(Recorded information):
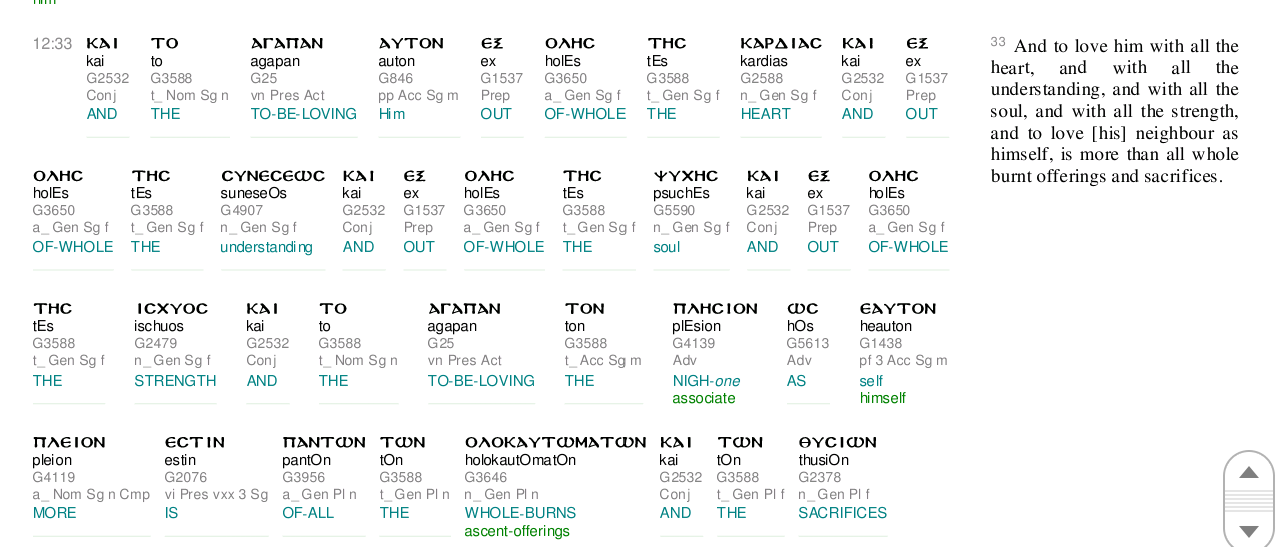Click the Greek word ΚΑΡΔΙΑС
The image size is (1280, 547).
780,43
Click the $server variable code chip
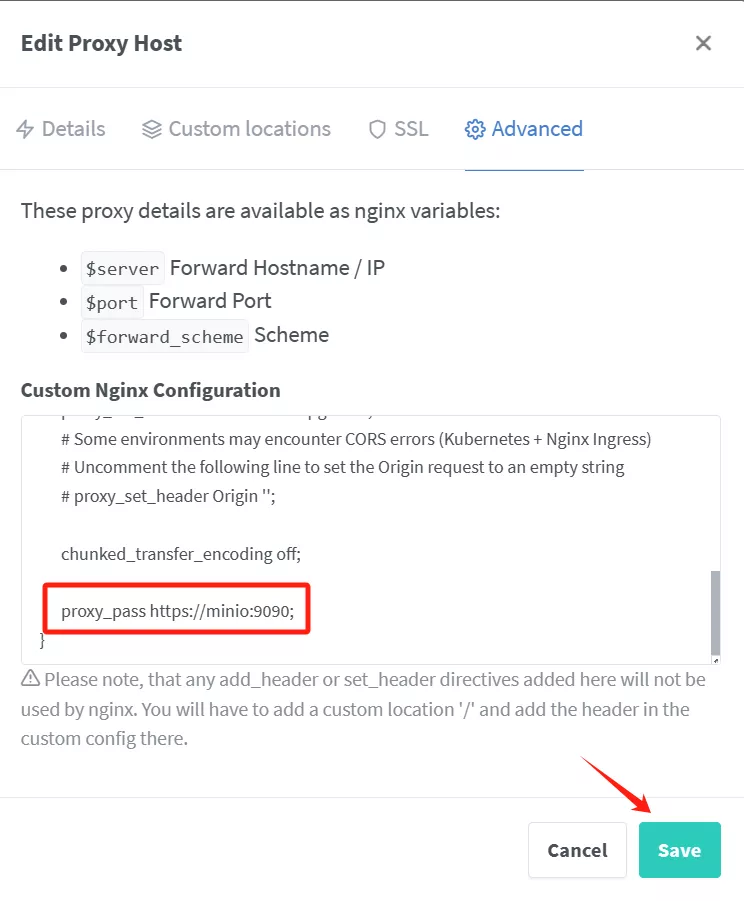The width and height of the screenshot is (744, 901). click(x=122, y=268)
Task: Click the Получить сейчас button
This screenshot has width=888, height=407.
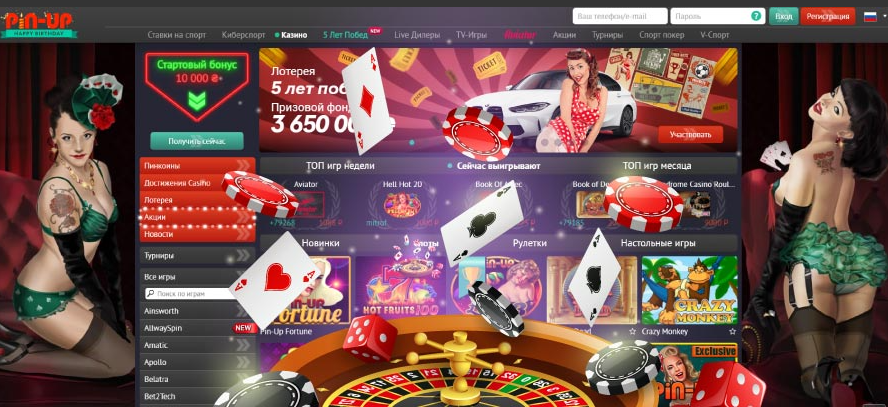Action: pos(197,141)
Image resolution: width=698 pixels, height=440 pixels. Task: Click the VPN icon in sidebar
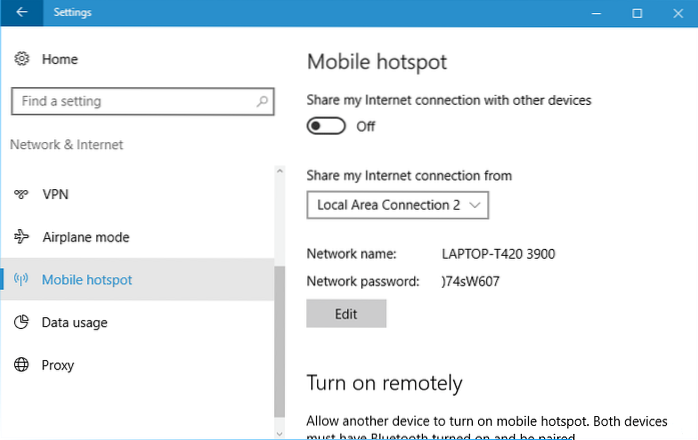[22, 194]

(Directions for this task):
Write out, exactly and with nothing added, every line from the one that holds "This screenshot has width=888, height=407." to the end of the entries above; pictures stay out.

(Task solution):
This screenshot has width=888, height=407.
Action: pos(197,141)
Image resolution: width=698 pixels, height=440 pixels. Task: Click the VPN icon in sidebar
[22, 194]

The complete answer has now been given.